My first two days in Libya were mostly spent in meetings with United Nations agencies and Libyan charities. As I walked into a meeting with one Libyan organization, my spirits lifted immediately from the uncontained excitement in the room generated by dozens of youth busy at work.
In one room was a group of girls creating handicrafts in the Libyan opposition colors of red, black and green. They proudly displayed their prayer beads, ribbons and bracelets and gave us several as gifts. The organization sells the handicrafts to raise money for their activities, such as food and clothing distributions to tens of thousands of families in eastern Libya.
Together with the Libyan boy scouts and local religious leaders, this organization was able to put together a database of 55,000 families in need of assistance. In yet another room, a young woman described to us how the youth at their organization have come together to start their own newspaper/newsletter.
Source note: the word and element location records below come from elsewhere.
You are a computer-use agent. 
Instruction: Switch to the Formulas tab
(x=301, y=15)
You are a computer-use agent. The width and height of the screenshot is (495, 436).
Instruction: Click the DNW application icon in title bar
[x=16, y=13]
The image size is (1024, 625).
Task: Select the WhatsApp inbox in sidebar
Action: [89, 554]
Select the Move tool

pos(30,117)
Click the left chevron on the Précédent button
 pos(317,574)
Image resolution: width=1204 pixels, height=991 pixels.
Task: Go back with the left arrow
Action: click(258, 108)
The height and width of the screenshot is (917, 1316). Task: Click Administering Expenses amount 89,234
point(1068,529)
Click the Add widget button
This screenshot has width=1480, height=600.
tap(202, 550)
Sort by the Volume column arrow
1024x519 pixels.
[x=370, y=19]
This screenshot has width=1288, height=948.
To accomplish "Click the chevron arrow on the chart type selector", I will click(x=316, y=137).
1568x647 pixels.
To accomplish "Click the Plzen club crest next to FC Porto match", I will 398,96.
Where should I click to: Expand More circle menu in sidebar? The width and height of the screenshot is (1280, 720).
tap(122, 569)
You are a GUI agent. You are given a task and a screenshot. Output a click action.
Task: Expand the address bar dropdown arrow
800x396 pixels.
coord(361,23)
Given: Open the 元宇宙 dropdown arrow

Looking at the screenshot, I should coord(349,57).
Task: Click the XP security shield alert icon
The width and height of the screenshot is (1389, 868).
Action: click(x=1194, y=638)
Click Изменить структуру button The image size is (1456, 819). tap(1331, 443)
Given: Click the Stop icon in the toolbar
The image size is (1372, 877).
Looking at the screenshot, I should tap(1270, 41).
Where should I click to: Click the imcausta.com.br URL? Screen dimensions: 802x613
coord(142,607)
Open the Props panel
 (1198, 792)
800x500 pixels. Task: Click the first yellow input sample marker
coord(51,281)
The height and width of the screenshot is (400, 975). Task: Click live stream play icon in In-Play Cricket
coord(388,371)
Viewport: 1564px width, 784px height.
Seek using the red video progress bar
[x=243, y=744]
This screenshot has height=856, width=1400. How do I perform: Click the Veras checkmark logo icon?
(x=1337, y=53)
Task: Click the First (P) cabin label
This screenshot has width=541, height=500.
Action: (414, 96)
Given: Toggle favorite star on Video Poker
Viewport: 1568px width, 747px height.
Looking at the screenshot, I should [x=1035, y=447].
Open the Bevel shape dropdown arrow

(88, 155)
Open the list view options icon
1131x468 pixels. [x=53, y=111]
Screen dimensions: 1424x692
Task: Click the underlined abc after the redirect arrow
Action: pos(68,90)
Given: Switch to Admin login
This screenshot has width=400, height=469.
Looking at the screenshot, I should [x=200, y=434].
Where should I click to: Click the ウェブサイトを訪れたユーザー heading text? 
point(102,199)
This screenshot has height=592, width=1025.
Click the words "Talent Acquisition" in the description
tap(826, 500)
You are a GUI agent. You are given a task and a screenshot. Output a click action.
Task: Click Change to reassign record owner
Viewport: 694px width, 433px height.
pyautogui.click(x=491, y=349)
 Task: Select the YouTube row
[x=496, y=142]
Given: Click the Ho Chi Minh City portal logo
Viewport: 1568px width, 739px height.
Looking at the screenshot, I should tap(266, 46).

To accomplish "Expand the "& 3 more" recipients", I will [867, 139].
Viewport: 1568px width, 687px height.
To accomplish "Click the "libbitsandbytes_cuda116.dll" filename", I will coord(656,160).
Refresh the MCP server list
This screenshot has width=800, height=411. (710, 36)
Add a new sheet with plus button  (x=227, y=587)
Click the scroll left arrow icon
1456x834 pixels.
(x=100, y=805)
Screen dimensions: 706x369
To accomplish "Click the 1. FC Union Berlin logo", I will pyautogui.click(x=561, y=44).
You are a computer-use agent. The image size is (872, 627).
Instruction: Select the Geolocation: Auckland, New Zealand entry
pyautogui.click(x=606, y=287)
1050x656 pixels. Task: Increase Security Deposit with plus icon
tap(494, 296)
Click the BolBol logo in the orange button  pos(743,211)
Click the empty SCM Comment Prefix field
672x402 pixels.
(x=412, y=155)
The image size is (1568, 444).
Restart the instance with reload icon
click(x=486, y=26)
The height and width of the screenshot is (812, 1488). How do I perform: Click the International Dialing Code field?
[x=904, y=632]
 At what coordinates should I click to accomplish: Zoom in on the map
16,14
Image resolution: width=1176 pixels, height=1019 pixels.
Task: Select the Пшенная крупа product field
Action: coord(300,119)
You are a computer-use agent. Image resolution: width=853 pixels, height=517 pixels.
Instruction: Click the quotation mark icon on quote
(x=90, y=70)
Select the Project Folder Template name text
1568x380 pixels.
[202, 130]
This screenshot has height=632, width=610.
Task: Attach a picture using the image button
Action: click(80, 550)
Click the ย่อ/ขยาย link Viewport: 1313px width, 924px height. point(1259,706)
Several youth were out on the streets talking to Libyans about their thoughts, feelings and opinions about the conflict for the third edition coming out this week. In a third room, I became a little choked up as I watched a group of youth, ranging from 11 to maybe 25 years of age, making documentaries and putting together slide shows of the conflict and its effect on their lives.
The excitement in the office was tangible and not isolated. This same feeling can be felt buzzing through the lobby of the hotel and in speaking with Libyans in restaurants and on the street. I am really looking forward to meeting and working with other equally impressive local organizations in the weeks to come here in Libya.